O amor? Quem tem propriedade para falar desse sentimento tão voraz que, quando quer é cego, quando quer é ódio. Um sentimento tão sublime e de tão perfeito nos faz seres imperfeitos, incompletos. Quando com ele estamos, somos usados como marionetes e bonecos infláveis e sem ele somos apenas brinquedos velhos esquecidos num mundo que ostenta vaidades?

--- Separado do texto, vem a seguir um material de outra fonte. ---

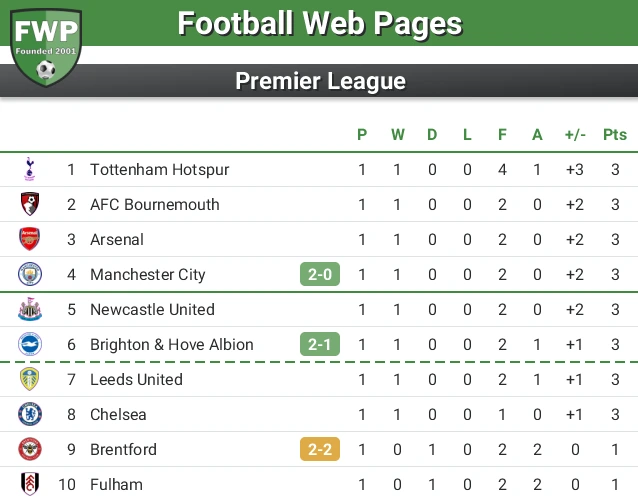The height and width of the screenshot is (500, 638).
Task: Click the Brentford club crest
Action: (30, 449)
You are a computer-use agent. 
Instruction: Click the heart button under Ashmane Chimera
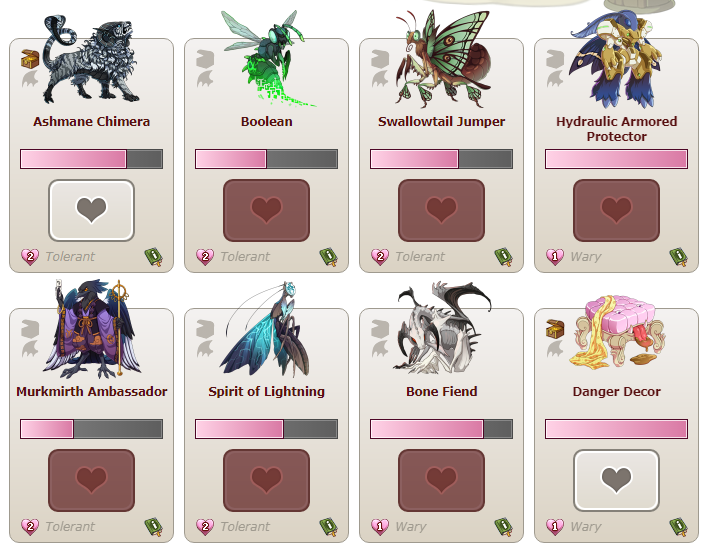tap(92, 210)
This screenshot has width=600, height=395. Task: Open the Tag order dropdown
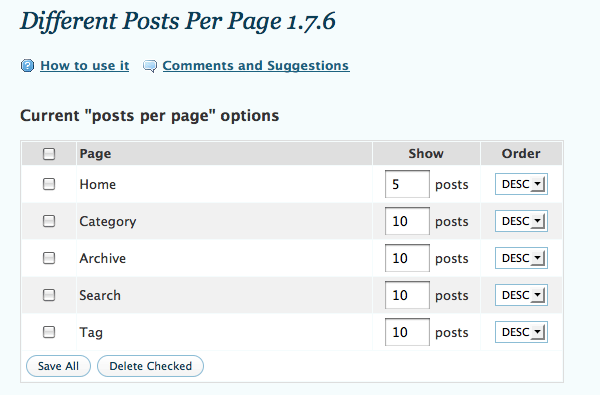[x=521, y=332]
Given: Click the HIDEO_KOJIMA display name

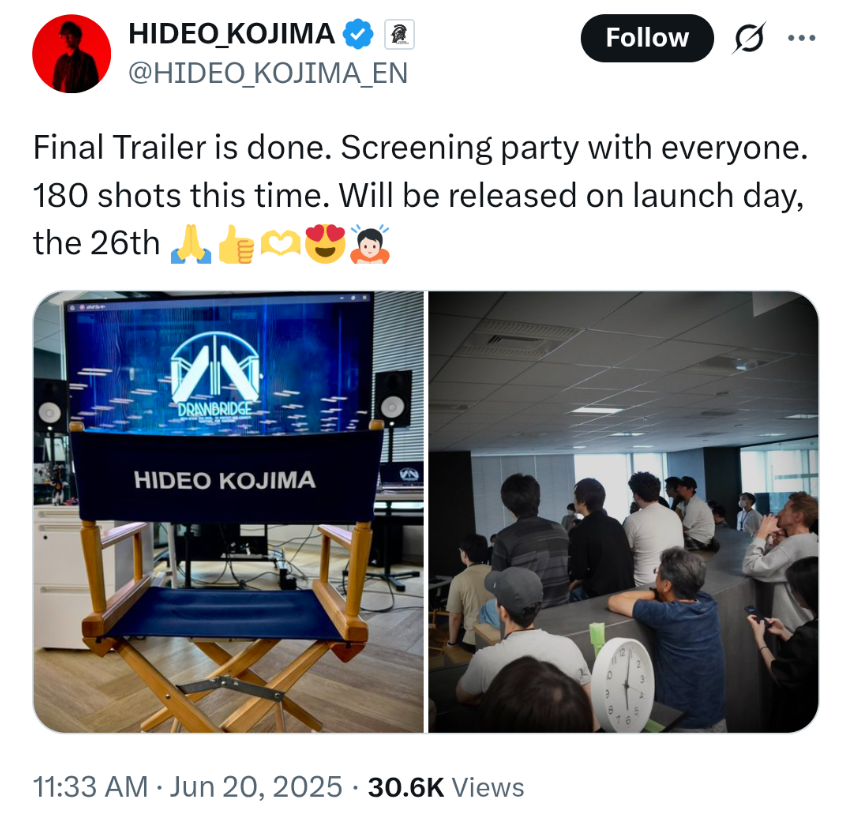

Quem poderá falar dele, se nem ele é capaz de ser apenas o que deseja? O amor é um aglomerado se sentimentos estranhos e confusos, ora é fogo ou vendaval, em um mesmo instante é alegria e carnaval. Frágil como ele só, forte como quem consegue despedaçar um coração apenas por amar quem não se pode ser amado. Ele é volátil, ele é ingrato, nada se sabe sobre ele, apenas se sente. Quem sente amor pode falar de todas suas características, todas as suas conseqüências. Mas ninguém sabe o que é o amor para poder descrever o que ele é, ou quem ele é!
O amor? Eu não tenho prioridade para falar dele, apenas o sinto, às vezes. Quando a noite cai, quando o dia esfria, quando o sol nasce e quando minha alma arrepia. Sei o que todos sabem, e todos não sabem de nada. Sinto o que só eu posso sentir, ele consegue ser universal, ao mesmo tempo, individual, subjetivo. Ah o amor que machuca, que entristece. O amor que cura e engrandece. Quisera eu poder separar o joio do trigo, o céu do mar e o coração do olhar.
Quando penso ver o amor, ele adquire facetas, e dessas mil que consegue ser, me perco em questão de segundos na essência do meu ser e me deixo levar. O amor sabe maltratar. Mergulho num mar infinito, o amor possui calma, possui grito. Quando me deito, suas ondas me levam ao paraíso, quando dou por mim, já estou sem juízo. Perdido entre doçuras e desafetos, o que era muito previsível.
Amor é causa perdida, é prêmio de loteria. É motivo de paz, razão de
rebeldia. Quer saber o que penso do amor? Confesso que eu não sei o que é, ainda prefiro ficar na ignorância. Sou tão velho, tão romântico, que sei viver na minha irrelevância.